- Home page
- Aims and scope
- Call for papers
- Industrial case studies
- I. Conformance checking
Arvind, Stan Liao, Nancy Lynch, Carl Pixley, Rob Slater, Marten Van Hulst
- II. Hierarchical verification
Forrest Brewer, Hans Eveking, Grant Martin
- III. Abstraction vs. optimization
Brian Bailey, Stephen Edwards, Rajesh Gupta, James Hoe
- IV. Incremental verification
Harry Foster, Hillel Miller, Marten Van Hulst
- V. Post-production patchability
Forrest Brewer, Masahiro Fujita
|
Industrial case studies. Prospective authors are
invited to submit novel and unpublish work devoted to the presentation
of position papers and scientific contributions on actual design
problems proposed by members of the program committee from major EDA
industry companies.
- Problem III : Should the space of implementation possibilities be determined by the abilities of high-level synthesis and validation?
- Authors : Brian Bailey, Stephen Edwards, Rajesh Gupta, James Hoe
-
A high-level hardware description, employing high-level language
constructs and/or computation models, is inherently more "abstract"
than its concrete implementation. A high-level construct typically has
many correct mappings to lower-level constructs, and a high-level
model may allow many correct implementations and behaviors. This
abstraction of "details" from a high-level description offers the
potential to increase design productivity by allowing a more concise
and intuitive design conceptualization and enabling a greater scope of
automatic/semi-automatic optimization and synthesis.

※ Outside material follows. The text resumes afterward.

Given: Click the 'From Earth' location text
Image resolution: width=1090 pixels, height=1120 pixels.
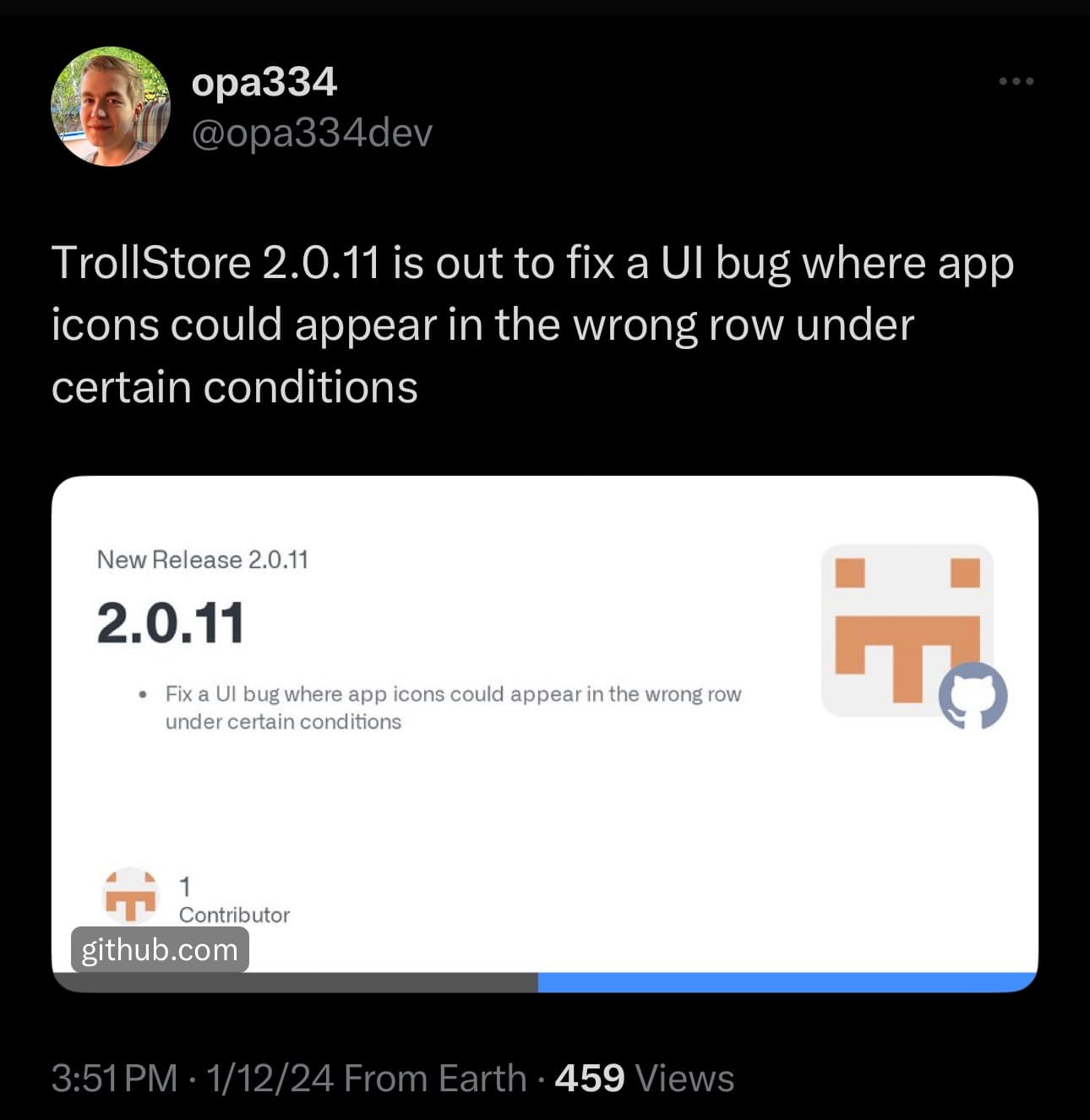Looking at the screenshot, I should coord(435,1079).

In addition, an
abstract design representation can enable more effective validation by
conforming to a simpler computation model and also by sparing the
validation engine of many peripheral details. However, the adoption
of high-level modeling, validation and synthesis methodologies also
implies that the designer has less exact control over the specifics of
the final implementation. This decoupling between what can be
specified and what is ultimately implemented can hinder a designer's
ability to achieve optimality and possibly even reduce the
applicability of high-level validation results. This compromise in
high-level methodologies presents a dilemma for the microelectronic
system designer where state of the art implementations have routinely
required manual interventions at all levels of the design flow.
-
Focus & Scope : This "methodology enforced" quality versus
designer efficiency tradeoff is not new. For example, when IBM adopted
synchronous design practices in the early eighties, the decision led
to competitively lower-performance hardware, but the hardware were
more effectively verified. In this case, the performance compromise
for verifiability was an overall win for IBM. Nevertheless, it is not
automatically given that a move to higher-level modeling/validation is
always a good thing. Like most engineering decisions, a quantitative
understanding of the actual tradeoffs involved is needed before a
high-level modeling methodology can be considered "matured" (or ready)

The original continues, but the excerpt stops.